Cuando la conocí tenía una legión de seguidores. Prometía curación, riquezas y otros imposibles. En el mundo del curanderismo isleño María la del Toscón fue un personaje. Su casa en El Toscón era como la romería de Teror pero en chico. Estaba convencida de que los ilusos que se acercaban a su casa la tenían como alguien capaz de hacer milagros y lo rentabilizó bien. A cambio ella regalaba destartalados rezos, caricias con ramas y danzas. Siempre aparecía vestida de blanco. La mujer tenía tan organizado el negocio que cada par de horas un grupo de timados vivía el honor de acceder a la casa, mirarla y tocar a la señora. Pero poco a poco ella misma se fue liando con sus falsas proezas hasta tener que salir en la prensa explicando sus dudosos logros. Nunca fue consciente de que su actividad era una ilegalidad manifiesta. Debieron alertarla porque contrató a una abogada que trató de dar apariencia de seriedad a los que era un monumental farfullo.

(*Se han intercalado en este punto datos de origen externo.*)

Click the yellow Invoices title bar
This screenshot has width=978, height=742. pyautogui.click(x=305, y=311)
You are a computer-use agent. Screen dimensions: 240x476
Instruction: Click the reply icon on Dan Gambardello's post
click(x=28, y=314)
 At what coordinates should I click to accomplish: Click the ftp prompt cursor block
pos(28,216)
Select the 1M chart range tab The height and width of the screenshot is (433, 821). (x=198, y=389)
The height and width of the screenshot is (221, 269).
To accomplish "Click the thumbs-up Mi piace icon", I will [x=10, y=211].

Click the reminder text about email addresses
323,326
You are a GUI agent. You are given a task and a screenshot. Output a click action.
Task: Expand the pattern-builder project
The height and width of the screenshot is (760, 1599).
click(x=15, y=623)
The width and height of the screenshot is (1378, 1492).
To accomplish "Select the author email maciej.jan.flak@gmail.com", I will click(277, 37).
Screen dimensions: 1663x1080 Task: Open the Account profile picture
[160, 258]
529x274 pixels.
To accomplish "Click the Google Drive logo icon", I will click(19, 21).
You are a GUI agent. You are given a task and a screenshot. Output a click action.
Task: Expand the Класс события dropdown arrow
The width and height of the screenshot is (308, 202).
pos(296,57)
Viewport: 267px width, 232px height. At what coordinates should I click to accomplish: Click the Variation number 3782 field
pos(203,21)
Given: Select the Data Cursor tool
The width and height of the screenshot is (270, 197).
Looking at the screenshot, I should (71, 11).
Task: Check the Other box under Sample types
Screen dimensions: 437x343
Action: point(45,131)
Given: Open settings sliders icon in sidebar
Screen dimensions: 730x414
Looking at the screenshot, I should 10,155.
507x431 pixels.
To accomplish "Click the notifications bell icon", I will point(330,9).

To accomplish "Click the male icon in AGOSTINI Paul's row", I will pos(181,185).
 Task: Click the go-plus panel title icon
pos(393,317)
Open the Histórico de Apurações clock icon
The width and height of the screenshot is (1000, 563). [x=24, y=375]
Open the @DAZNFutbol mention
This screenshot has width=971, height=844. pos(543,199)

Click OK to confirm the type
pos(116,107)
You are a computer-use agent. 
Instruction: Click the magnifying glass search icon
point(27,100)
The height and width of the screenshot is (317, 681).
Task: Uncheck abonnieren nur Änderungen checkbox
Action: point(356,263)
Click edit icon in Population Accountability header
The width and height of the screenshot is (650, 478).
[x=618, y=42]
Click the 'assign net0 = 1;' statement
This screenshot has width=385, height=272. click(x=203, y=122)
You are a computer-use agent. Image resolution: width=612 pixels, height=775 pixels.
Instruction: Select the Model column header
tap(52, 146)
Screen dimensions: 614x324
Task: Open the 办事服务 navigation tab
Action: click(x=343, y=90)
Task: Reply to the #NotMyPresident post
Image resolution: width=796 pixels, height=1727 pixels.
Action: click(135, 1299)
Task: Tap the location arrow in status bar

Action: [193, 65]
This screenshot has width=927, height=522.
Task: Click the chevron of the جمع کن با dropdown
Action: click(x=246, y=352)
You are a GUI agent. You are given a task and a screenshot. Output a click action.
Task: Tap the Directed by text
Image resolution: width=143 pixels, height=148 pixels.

La cosa fue que me encargaron saber más de sus andanzas. No lo dudé y me hice pasar por una ferviente devota. Desde que pisé la casa me pidieron la “voluntad” para cubrir gastos y yo que estaba decidida a llegar hasta donde me lo permitieran pagué encantada sospechando que iba a conocer sus miserias. María era lista. Manejaba a sus devotos con habilidad. Relataba sus encuentros con Jesucristo y siempre los finalizaba con un intencionado “anoche me dio las pautas para tu problema” mirando fijamente a uno de sus seguidores. El salón se venía abajo. Llantos y gritos; le besaban las manos, la vitoreaban y dejaban generosas propinas en una talega que nadie perdía de vista. Cada sesión finalizaba con la compra de un par de garrafas de agua coloreada en cuyas etiquetas rezaba “curativa” así como la “dosis adecuada” que no era otra que echarse un par de buches.

Poco antes de que la detuvieran y le cerraran el chiringuito la entrevisté. Jugué con su vanidad, con su maravillosa labor social y picó. Nunca supo que ya llevaba semanas yendo a su “consultorio” así que me identifiqué y ella feliz. Mi objetivo, escucharla y el de ella vender sus poderes. Hace nada leyendo las efemérides del día me topé con su foto en la portada de este diario. Me reí. “Jesús me pide que le llame Suso”, titulaba. Ahí queda eso. En la redacción algún lince comentó “esta tía está loca ¿no?”.

Loca no, lista.

Sigo. Durante años perdí de vista a María por razones que tuvieran que ver con su desaparición de los foros mediáticos. Se la tragó la tierra. Su abogada, aquella que disfrutaba amedentrando periodistas a pesar de que sabía bien que su defendida estaba metida en un buen follón, hizo el mismo recorrido. Desaparecida. La verdad es que sin María, una vez fue detenida -desconozco si condenada por estafa o no- la tranquilidad volvió a la zona de El Toscón. La afluencia de público se acabó.

Un día en la puerta de un hospital de Las Palmas de Gran Canaria me llamó la atención una mujer que fumaba compulsivamente en un rincón de en la escalera de acceso al centro. La miré con curiosidad ya que me sonaba su cara, pero no la identificaba. De pronto se acercó y me dijo “Hola…soy María la de Toscón, ¿te acuerdas?” Y tanto que me acordaba. Nos saludamos, le pregunté si estaba enferma y me contestó que la enferma era su madre, estaba malita. Y una, que es mucho más mala de lo que creen, no pude evitar recordarle: “¿¡Coño, y no decías que lo curabas todo!?” Su respuesta fue: “Lo único que te pido es que por favor no digas que me has visto en un hospital. No me interesa”.

Entonces sospeché que la amiga de Suso -Jesucristo- seguía haciendo de las suyas, ejerciendo “la medicina” del negocio y la mentira.